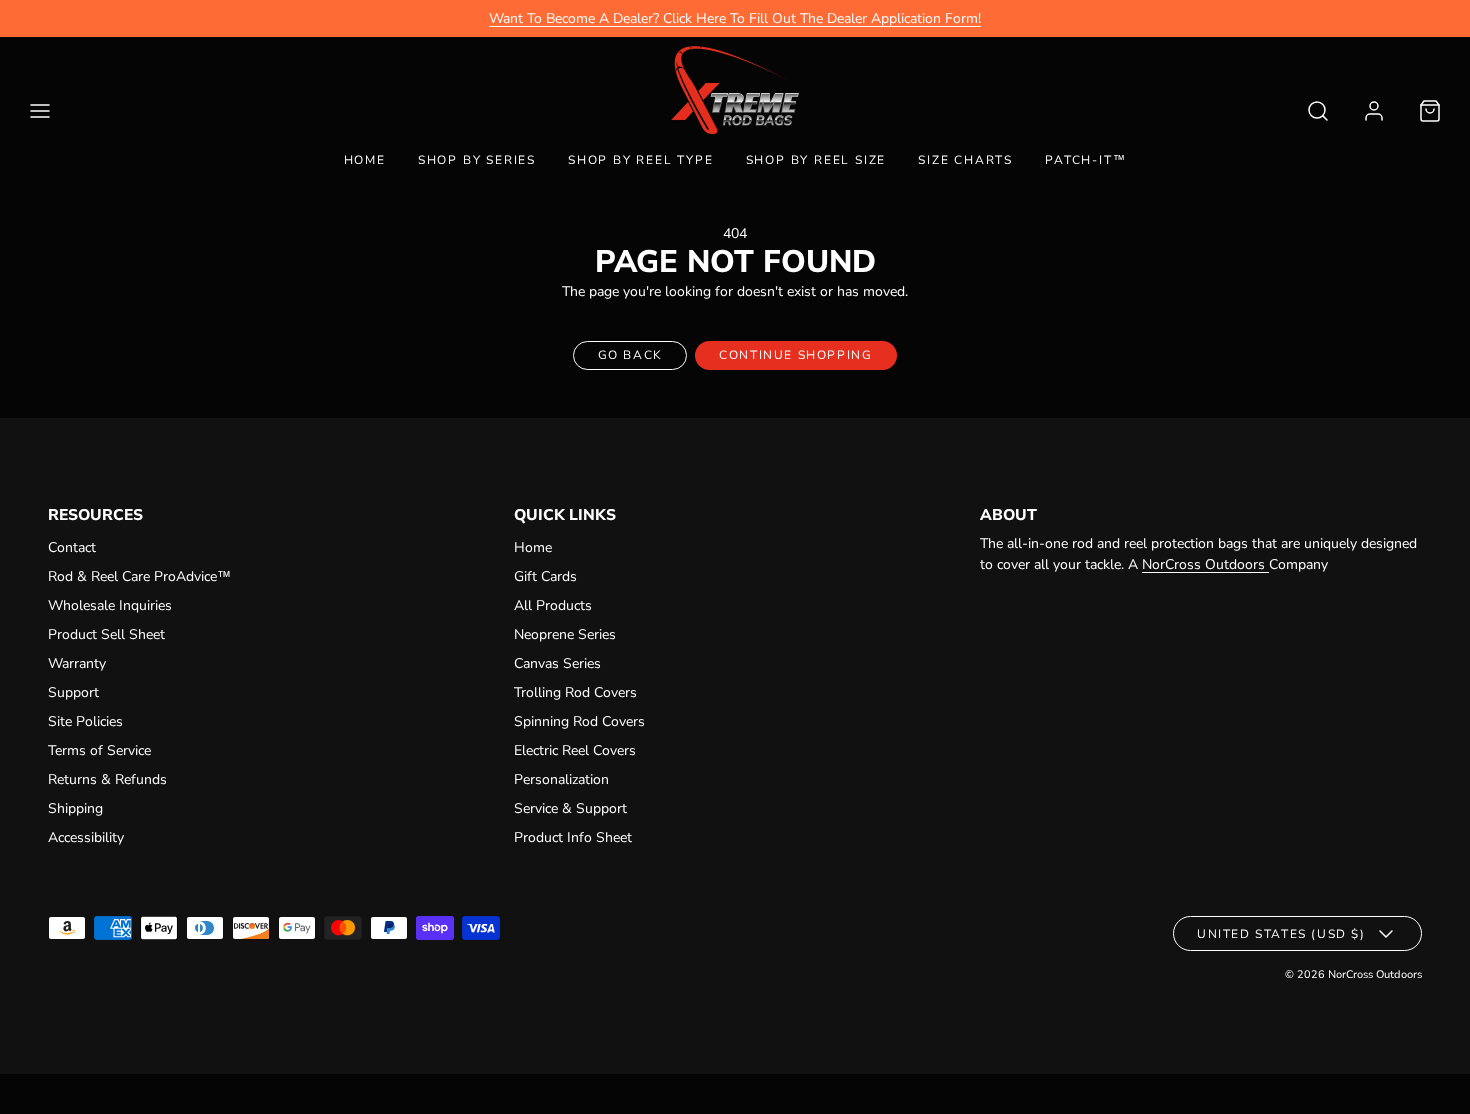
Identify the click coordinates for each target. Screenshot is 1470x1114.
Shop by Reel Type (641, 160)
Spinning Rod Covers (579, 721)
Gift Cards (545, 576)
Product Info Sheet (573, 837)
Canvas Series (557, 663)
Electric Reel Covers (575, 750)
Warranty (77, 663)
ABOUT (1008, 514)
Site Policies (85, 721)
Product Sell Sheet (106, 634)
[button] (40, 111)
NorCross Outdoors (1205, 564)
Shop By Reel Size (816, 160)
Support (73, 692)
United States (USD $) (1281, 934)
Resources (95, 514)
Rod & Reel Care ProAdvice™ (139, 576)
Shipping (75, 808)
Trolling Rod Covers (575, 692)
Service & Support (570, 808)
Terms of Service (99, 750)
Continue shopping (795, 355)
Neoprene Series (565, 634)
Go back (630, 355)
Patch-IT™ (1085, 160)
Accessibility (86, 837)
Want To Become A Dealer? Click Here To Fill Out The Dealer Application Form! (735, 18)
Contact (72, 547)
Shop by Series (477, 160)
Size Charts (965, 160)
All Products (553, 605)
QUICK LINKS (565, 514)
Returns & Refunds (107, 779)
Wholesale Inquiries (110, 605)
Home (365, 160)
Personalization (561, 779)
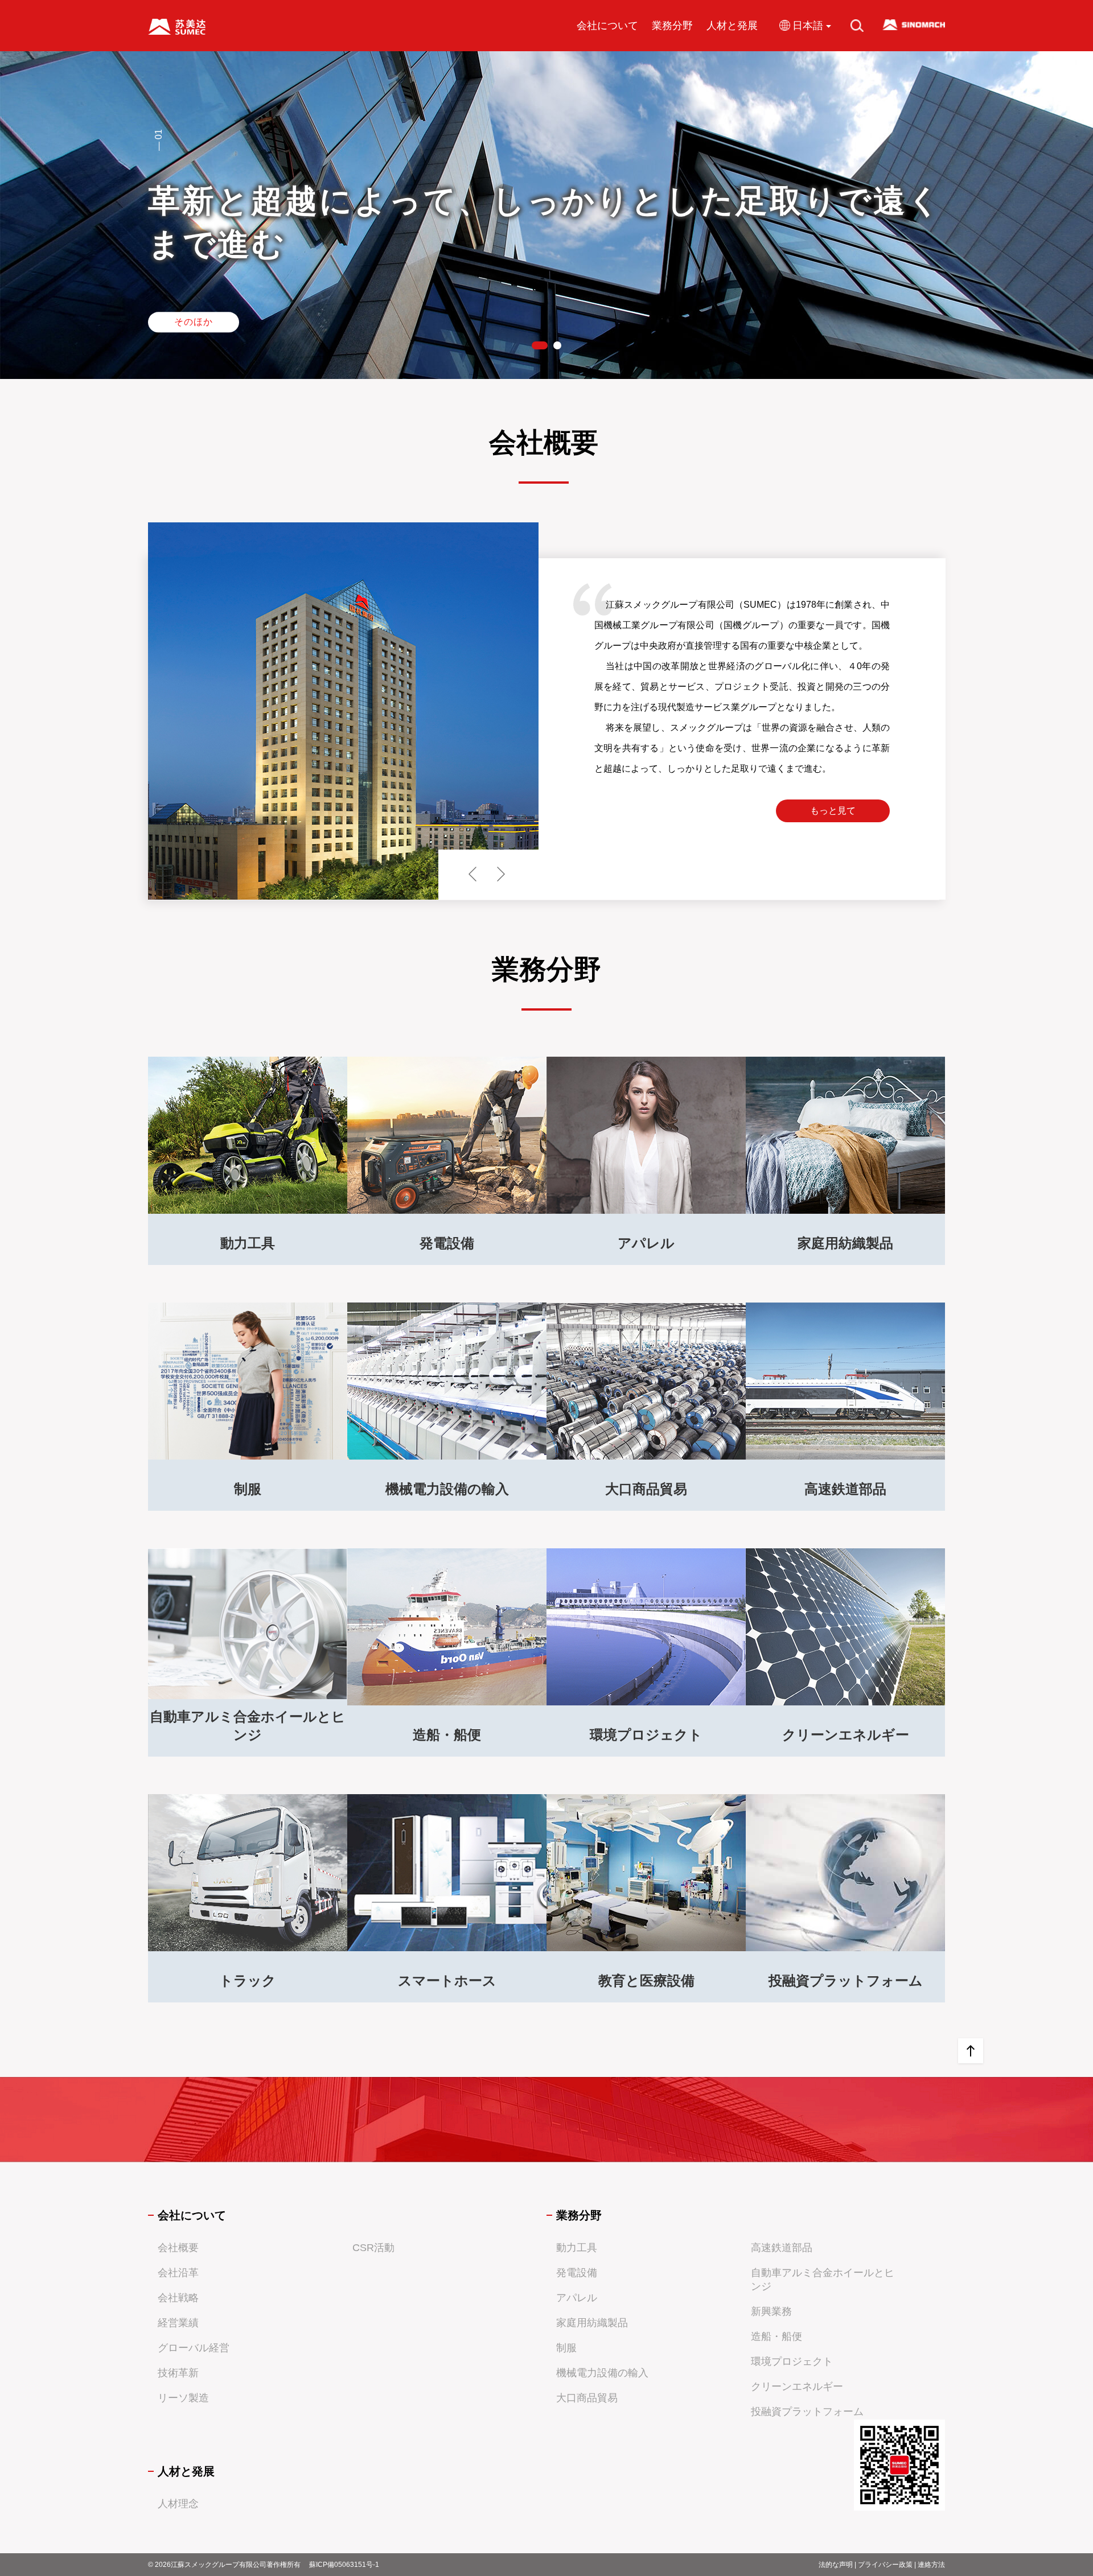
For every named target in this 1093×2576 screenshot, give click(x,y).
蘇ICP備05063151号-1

* * *

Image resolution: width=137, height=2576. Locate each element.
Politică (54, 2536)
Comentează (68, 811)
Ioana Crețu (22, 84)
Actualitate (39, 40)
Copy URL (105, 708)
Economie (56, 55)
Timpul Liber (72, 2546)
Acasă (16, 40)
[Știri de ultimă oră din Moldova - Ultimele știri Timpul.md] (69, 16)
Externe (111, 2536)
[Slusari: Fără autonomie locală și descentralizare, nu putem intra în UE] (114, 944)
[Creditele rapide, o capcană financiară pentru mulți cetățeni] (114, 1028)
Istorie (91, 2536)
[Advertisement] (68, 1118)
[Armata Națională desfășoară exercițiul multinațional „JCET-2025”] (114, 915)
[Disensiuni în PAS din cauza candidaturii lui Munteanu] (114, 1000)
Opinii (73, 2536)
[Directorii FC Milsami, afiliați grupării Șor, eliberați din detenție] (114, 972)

* _Your task_:
Find every line of the data that includes the string "Covers". Copy each of those lines.

* _Your response_:
Spinning Rod Covers (579, 721)
Electric Reel Covers (575, 750)
Trolling Rod Covers (575, 692)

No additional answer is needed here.